I agree with the OP, macros should be restricted to a clearly-defined sandbox if they're used at all. The Emacs "solution" is especially bad in the case of a office suite because showing a macro to a secretary and asking her to decide if it's dangerous or not is like asking her if there's a dirty word in a randomly selected passage written in ancient greek.

OpenOffice.org security concerns

Posted Aug 17, 2006 22:22 UTC (Thu) by bronson (subscriber, #4806) [Link] (1 responses)

it just *shows you what the code is that it's going to run* when it asks you to run it.

Just think if OpenOffice did that. That's comedy. (think of the average oo user compared to the average emacs user...)

OpenOffice.org security concerns

Posted Aug 18, 2006 11:43 UTC (Fri) by nix (subscriber, #2304) [Link]

Yes, there is the user-comprehension barrier as well!

OpenOffice.org security concerns

Posted Aug 17, 2006 12:45 UTC (Thu) by dps (guest, #5725) [Link] (1 responses)

Would it be possible add "a run in sandbox" option, which allowed the macros to run but stopped them doing nefarious things that would otherwise be possible using the all powerful scripting language?

OpenOffice.org security concerns

Posted Aug 17, 2006 13:34 UTC (Thu) by kfiles (subscriber, #11628) [Link]

I concur with this sentiment. We should not be curtailing the power of the scripting framework and UNO API in OOo; much like perl CPAN modules and Eclipse plugins, these lead to powerful 3rd party add-ons (like the excellent PDF Export support that was available only as a "macro" while OOo 1.1.3's PDF export was very rudimentary).

However, such code should be consciously installed by the user from standalone packages, not piggybacking on any document they open.

For document macros, a simple sand-boxed subset of features (those that can be used to automate changes in the document, perform field validation, etc.) makes more sense.

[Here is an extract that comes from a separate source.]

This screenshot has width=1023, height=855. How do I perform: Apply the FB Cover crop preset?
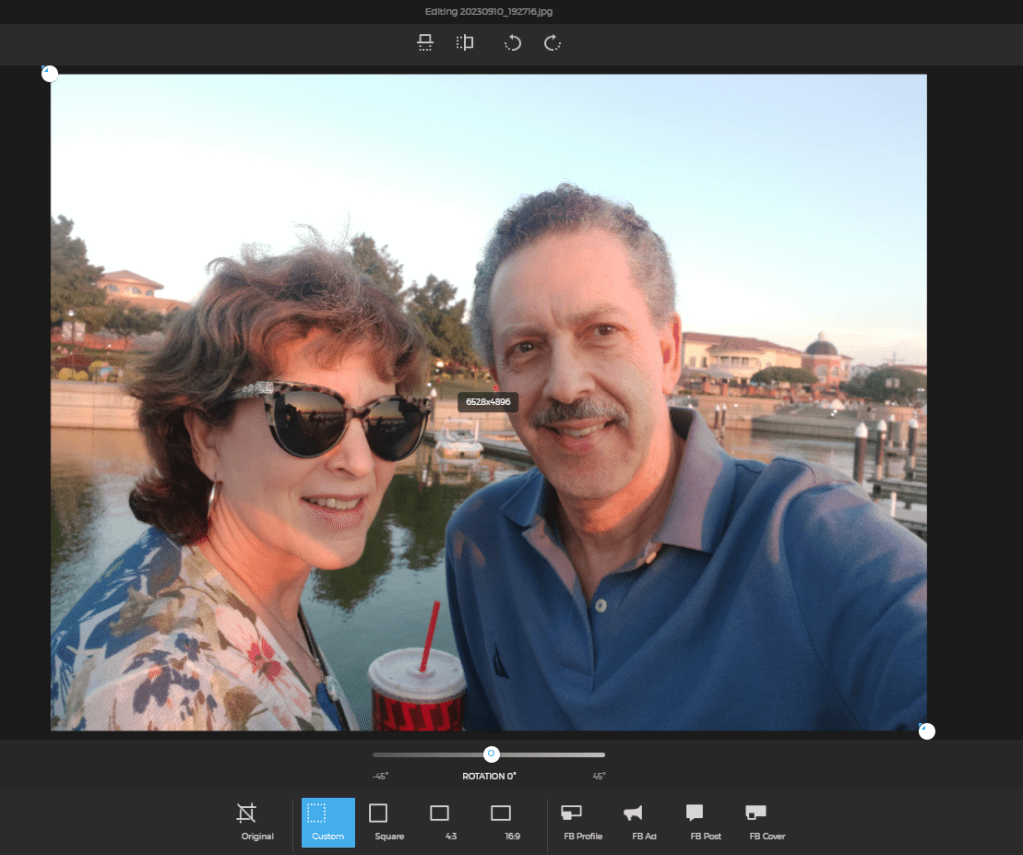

If a content provider wants a user to have more powerful macros installed, they should distribute those as a separate package, one which tells the user, e.g. "This package is requesting the ability to: change your security settings; modify files on your drive; decrypt your passwords; send email using your email client."

--kirby

some more information

Posted Aug 17, 2006 16:19 UTC (Thu) by jake (editor, #205) [Link]

Malte Timmermann has posted some additional information in his blog:

My comments on the article "In-depth analysis of the viral threats with OpenOffice.org documents"

jake

OpenOffice.org security concerns

Posted Aug 19, 2006 17:29 UTC (Sat) by skybrian (guest, #365) [Link]

This isn't what word processors have traditionally done, but what they should do. Scripting in a word processor should be at least as secure as executing JavaScript in an HTML document. Browsers have raised the bar.